::: SOURCE PASSAGE :::

Introdution

The Cal-Adapt API is a great way to get rasters, because you can specify exactly the area you want, the climate variable(s) you want, and the time frame you want. However raster files are inherently large, and there’s an upper limit on how large of an area you get with one call. Hence we need some strategies to download and work with rasters for large areas (such as the state of California).

This vignette outlines an approach for downloading and working with rasters for large areas. The essence of the strategy is to 1) downloading rasters in a series of blocks that collectively cover the entire area-of-interest, and 2) mosaic the individual blocks to get one seamless raster. We’ll also see how you can combine multiple 3D mosaiced rasters into a single six-dimensional raster, as explained in Part 2, and use parallel processing to speed up pixelwise operations.

But first…

Downloading NetCDF Files

An alternative to downloading rasters through the API is to simply download the source NetCDF files from the Cal-Adapt Data Server. NetCDF files for the full extent of Cal-Adapt’s LOCA downscaled data at a daily time scale are available for download by FTP/HTTP. You can import NetCDF files into R using stars::read_stars() as well as other packages. caladaptr does not provide any functions or support for the original NetCDF data.


NetCDF files for the full extent of Cal-Adapt’s LOCA downscaled climate data are available for download from the Cal-Adapt Data Server

Break-up a large area-of-interest into blocks

To illustrate working with large areas, in this example we’ll download TIFs for 50 years of annual precipitation data for several scenarios and GCMs, and the entire state of California.

First load packages:

We begin by importing the state boundary:

ca_bnd_url <- "https://raw.githubusercontent.com/ucanr-igis/caladaptr-res/main/geoms/ca_bnd.geojson"
ca_bnd_sf <- st_read(ca_bnd_url, quiet = TRUE)
tm_shape(ca_bnd_sf) + tm_borders() + tm_grid(labels.show = TRUE, lines = FALSE)


The entire state is far too big to use in an API call, but we can break it up into blocks that are 20,000 mi2 or less using ca_biggeom_blocks():

ca_bnd_blocks_sf <- ca_biggeom_blocks(ca_bnd_sf)

tm_shape(ca_bnd_sf) +
  tm_borders(col = "gray") +
  tm_shape(ca_bnd_blocks_sf) +
  tm_borders(col = "red") +
  tm_text("id")

::: DATA LINES :::

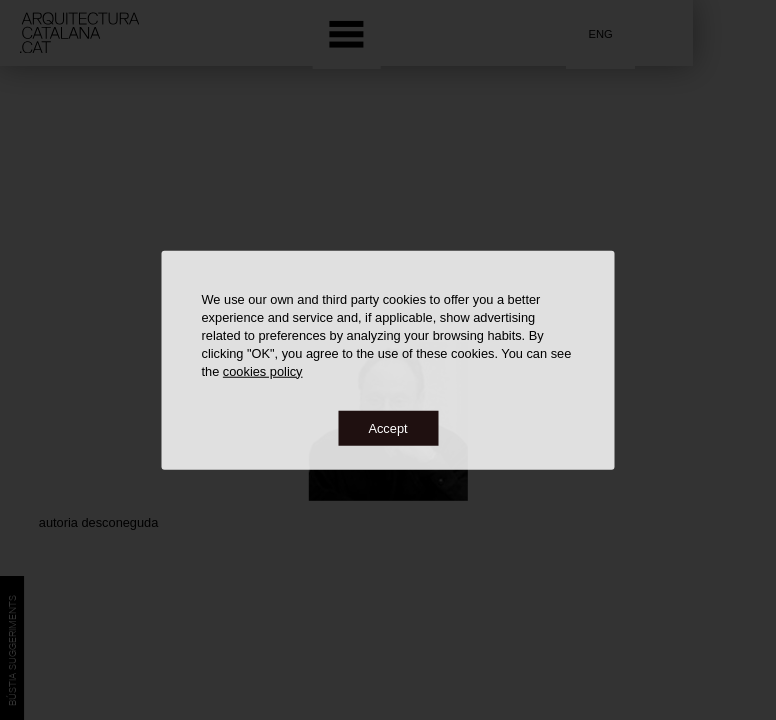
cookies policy (263, 370)
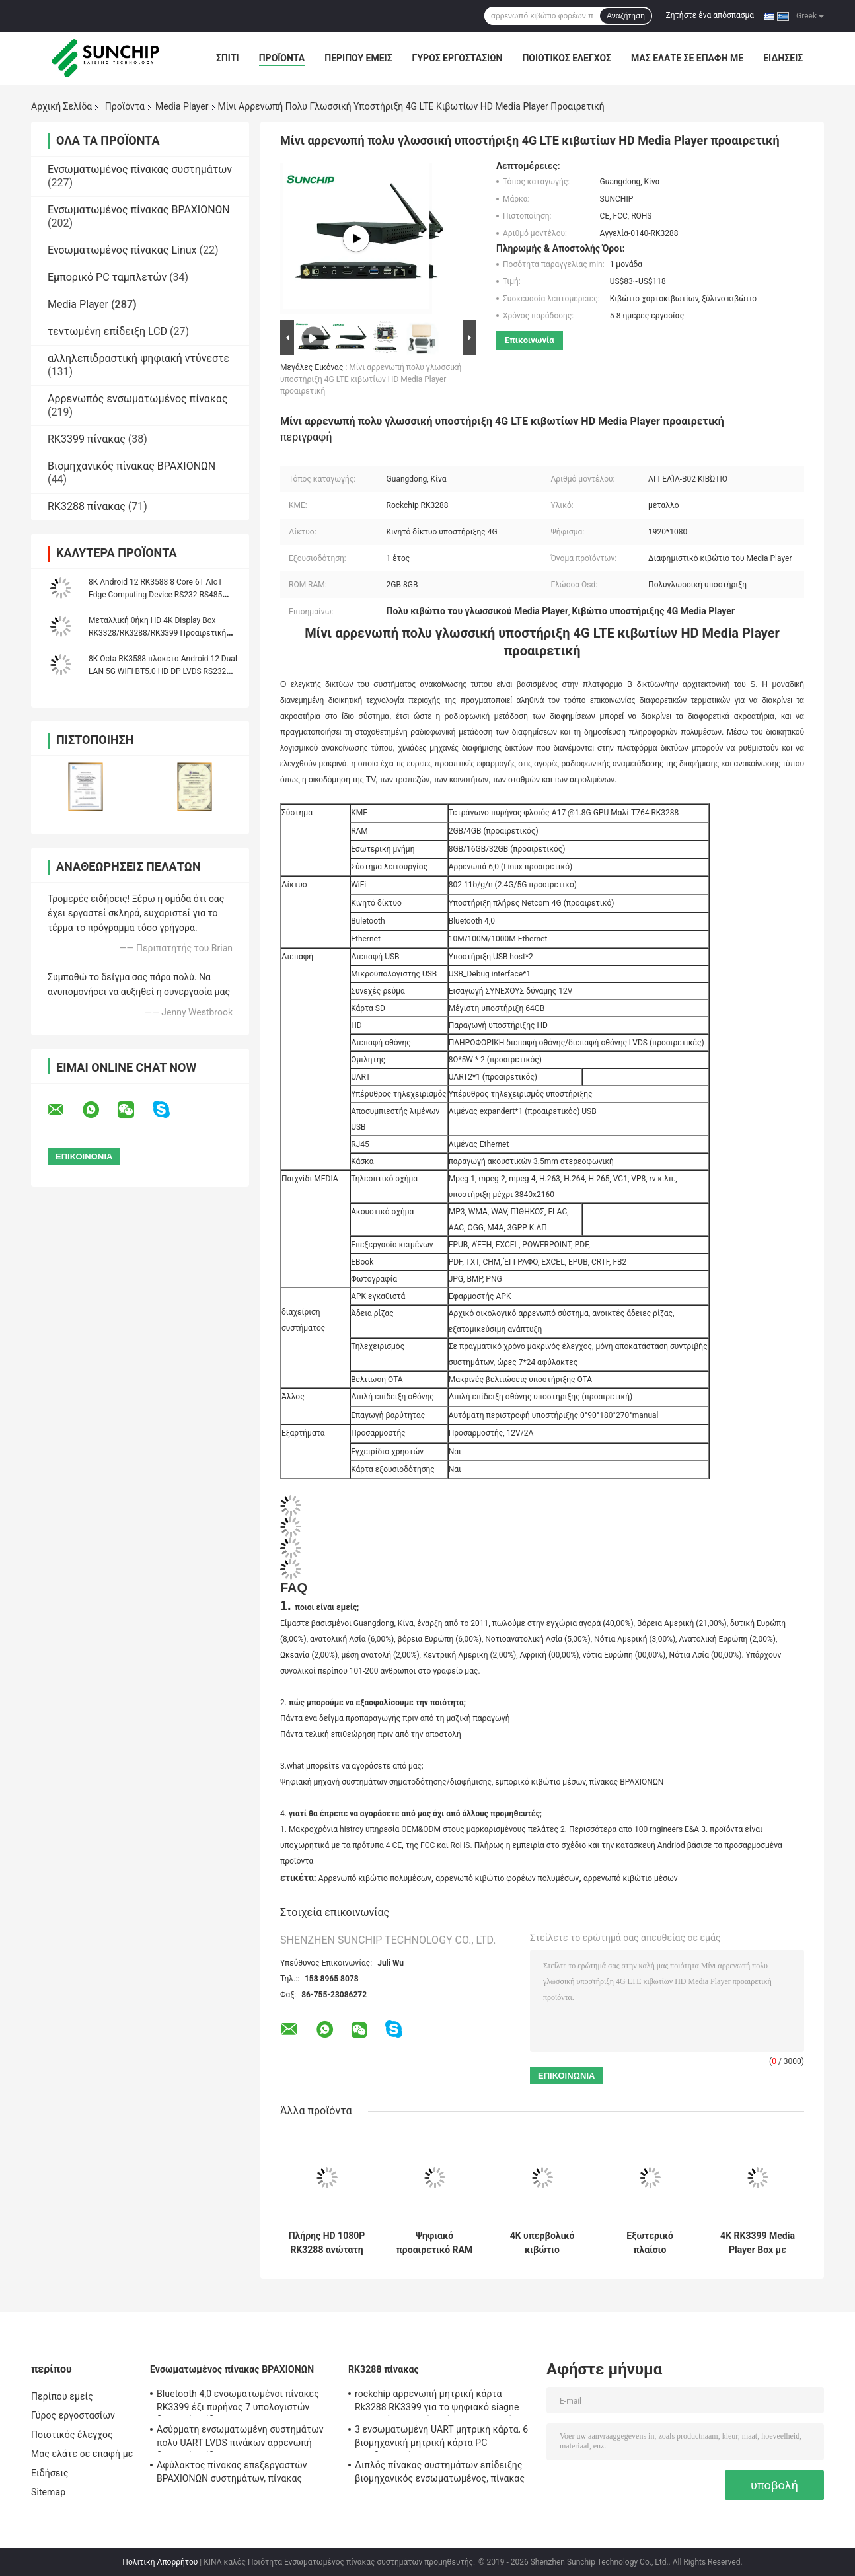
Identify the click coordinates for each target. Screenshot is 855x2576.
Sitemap (48, 2492)
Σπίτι (227, 58)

:::

* REQUIRED TASKS *
#1 In the Cal-Adapt vignette, what is the largest size of the blocks that ca_biggeom_blocks() splits the state into?
#2 Pick up the Cal-Adapt vignette after its final line of code and keep writing it.
The data has no connection to the Cal-Adapt vignette.

* ANSWERS TO THE PROBLEMS *
#1 Each block is 20,000 mi2 or less.

#2
Download TIFs

The first step to download TIFs is to construct an API request. We’ll make a request for yearly precipitation totals for 50 years, 2 emissions scenarios, and 4 GCMs:

## Create a CAP
ca_pr_cap <- ca_loc_sf(loc = ca_bnd_blocks_sf, idfld = "id") %>%
  ca_gcm(gcms[1:4]) %>%
  ca_period("year") %>%
  ca_cvar("pr") %>%
  ca_scenario(c("rcp45", "rcp85")) %>%
  ca_years(start = 2050, end = 2099)

ca_pr_cap %>% ca_preflight(check_for = "getrst")
#> General issues
#>  - none found
#> Issues for downloading rasters
#>  - none found


Next we download the TIFs by calling ca_getrst_stars(). This may take a few minutes, but we don’t have to monitor it.


TIP: A good practice when downloading large amounts of data is to be mindful where it gets saved, and use overwrite = FALSE so you don’t download the same raster twice. If you’re downloading data for several projects / locations, create a data download directory for each one so the TIFs for blocked areas don’t get mixed up.


data_dir <- tools::R_user_dir("caladaptr", which = "data")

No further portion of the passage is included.